____ DATA EXTRACT

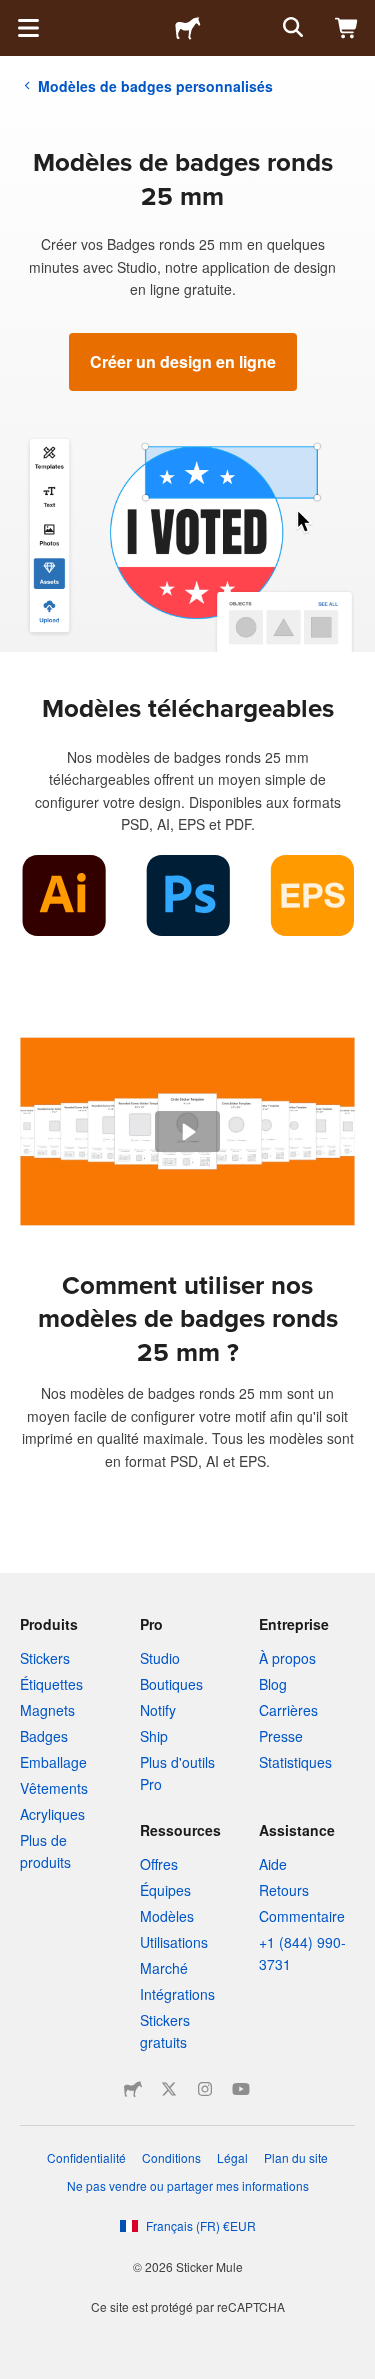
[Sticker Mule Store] (133, 2089)
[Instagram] (205, 2089)
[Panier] (347, 28)
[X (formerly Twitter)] (169, 2089)
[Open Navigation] (28, 28)
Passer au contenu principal (15, 15)
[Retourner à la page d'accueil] (188, 28)
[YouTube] (241, 2089)
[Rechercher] (291, 28)
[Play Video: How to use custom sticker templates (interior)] (187, 1132)
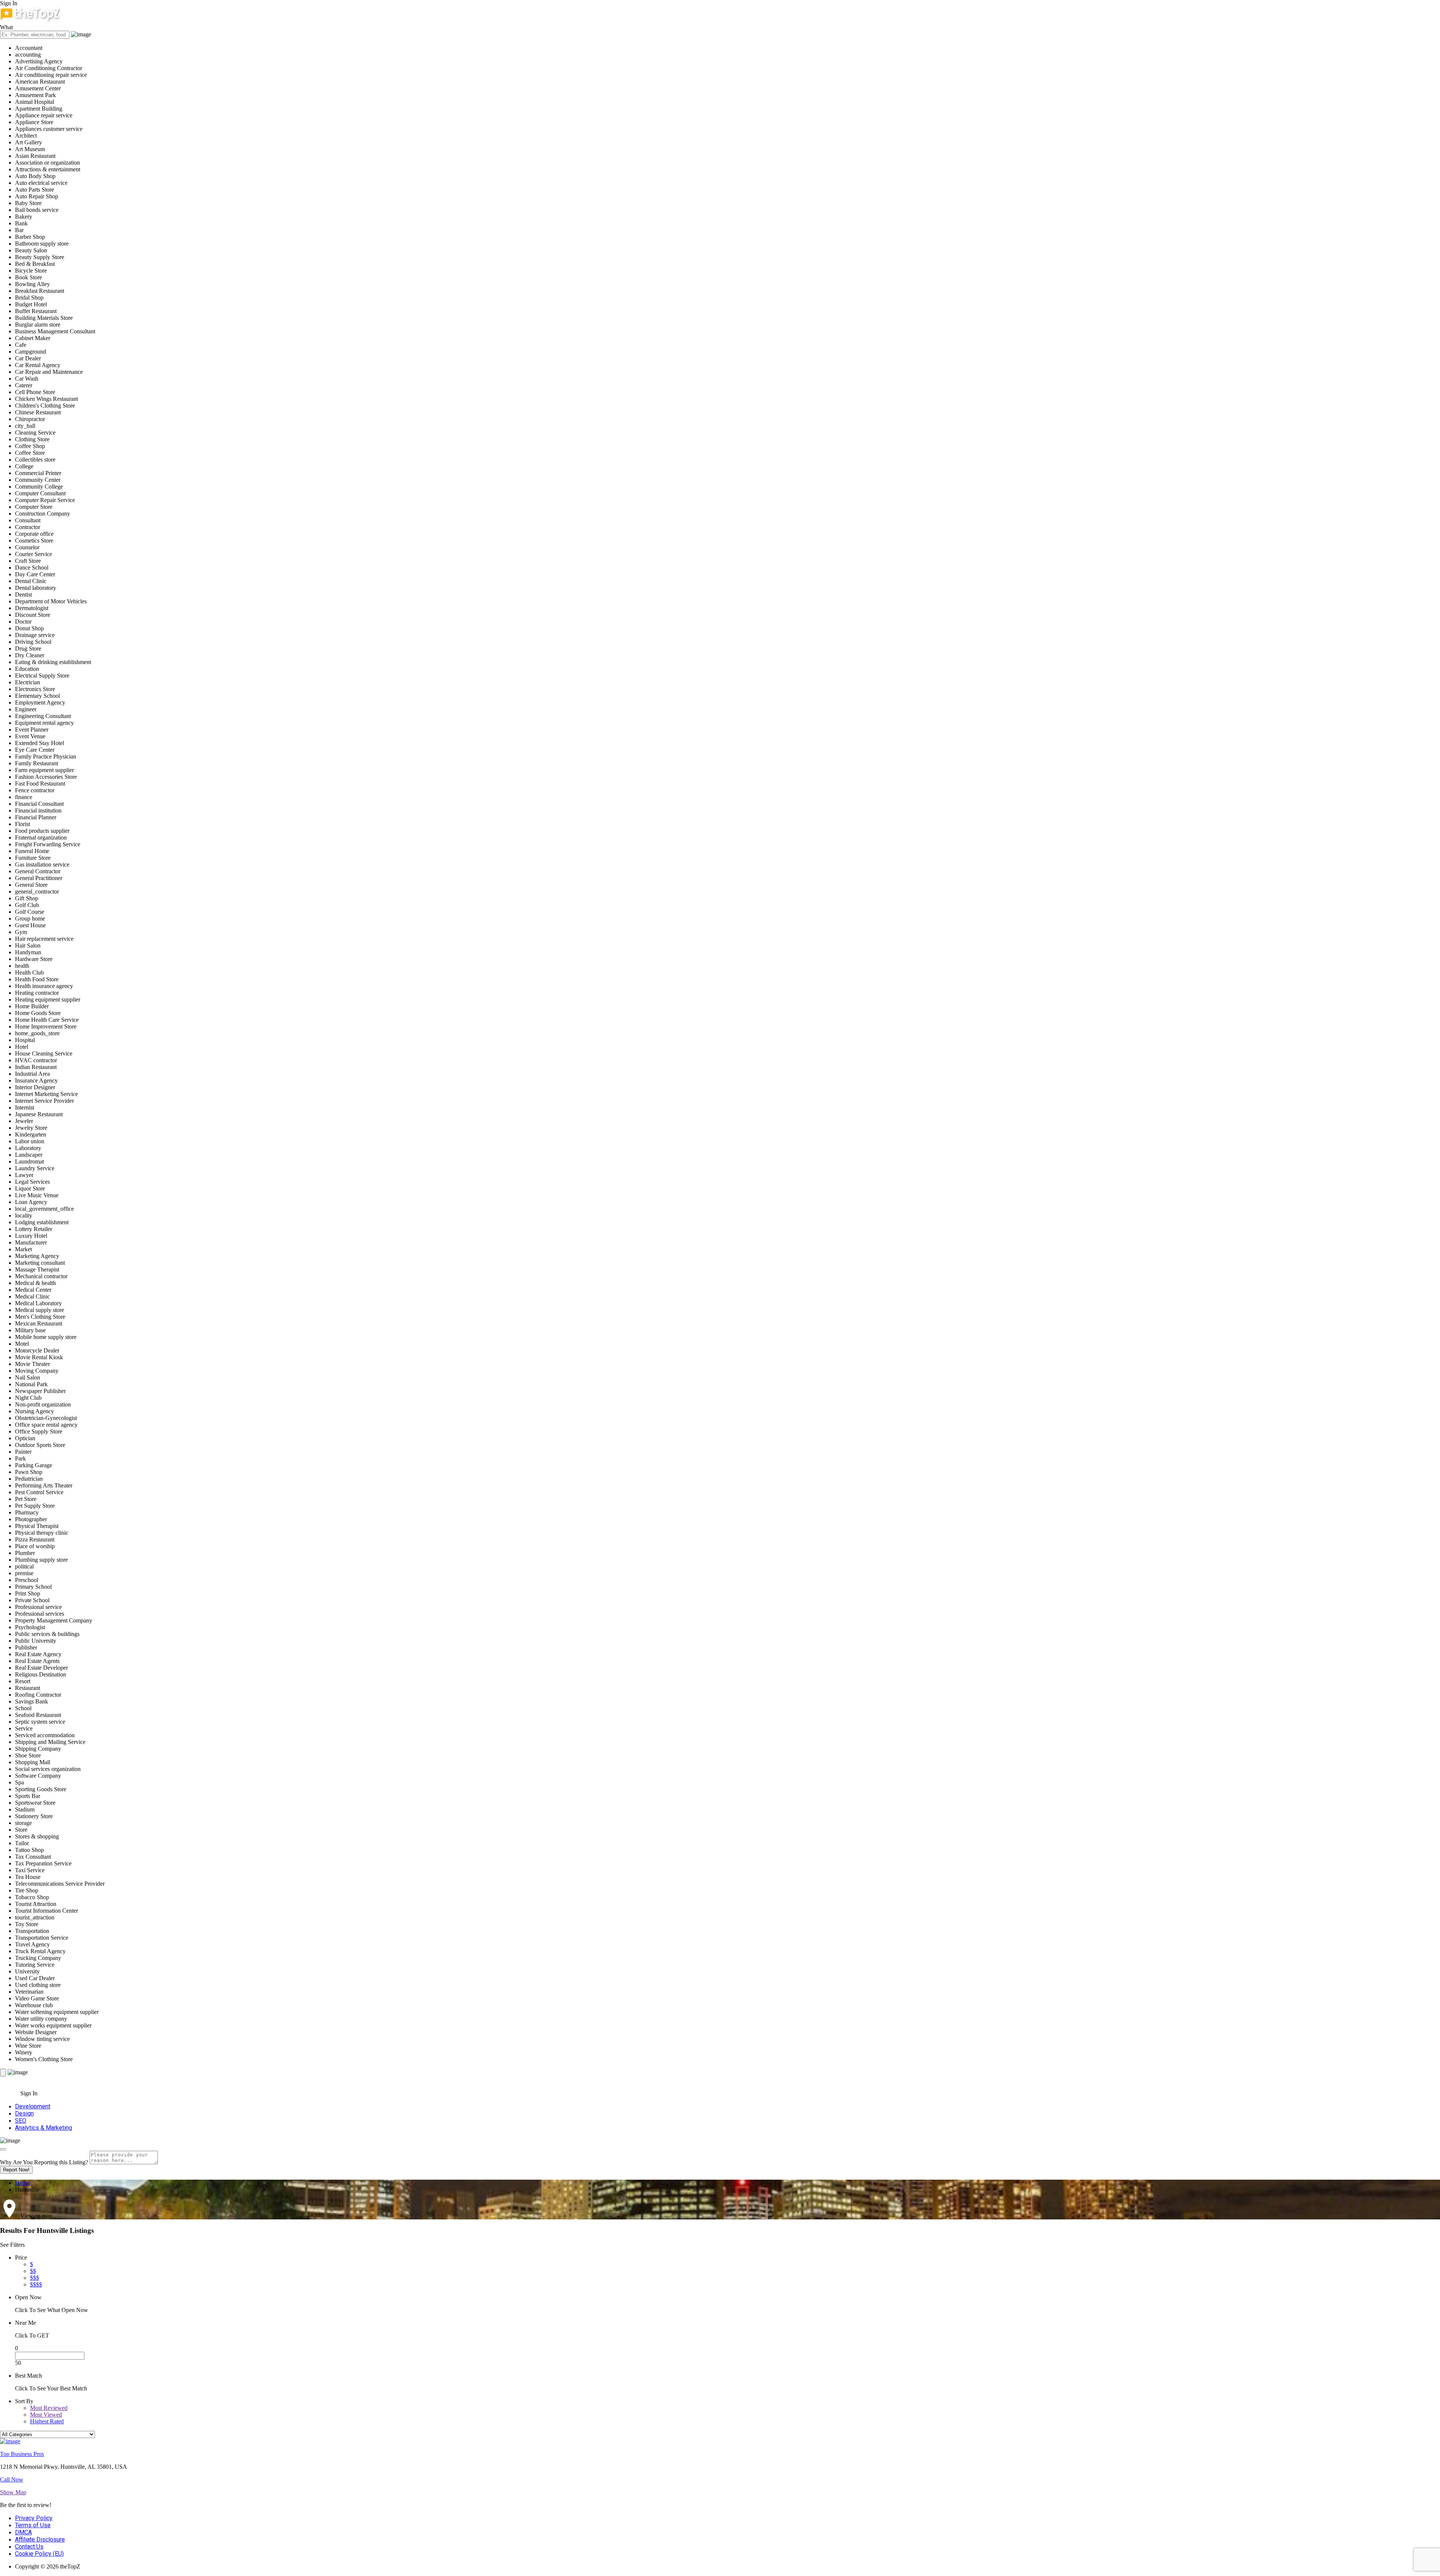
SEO (20, 2120)
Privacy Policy (33, 2518)
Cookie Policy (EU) (39, 2553)
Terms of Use (33, 2525)
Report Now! (16, 2170)
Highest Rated (47, 2421)
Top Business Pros (22, 2454)
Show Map (13, 2492)
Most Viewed (46, 2414)
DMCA (23, 2532)
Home (22, 2183)
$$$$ (36, 2284)
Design (24, 2113)
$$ (33, 2271)
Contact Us (29, 2546)
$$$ (34, 2278)
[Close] (3, 2149)
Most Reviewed (49, 2408)
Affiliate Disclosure (40, 2539)
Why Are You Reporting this (44, 2162)
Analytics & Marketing (43, 2127)
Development (32, 2106)
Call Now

________

### YOUR TASK
Output the line containing "Why Are You Reporting this (44, 2162)" and every line after it through the final line of the records above, exactly as written and nothing else.

### WRITTEN RESPONSE
Why Are You Reporting this (44, 2162)
Analytics & Marketing (43, 2127)
Development (32, 2106)
Call Now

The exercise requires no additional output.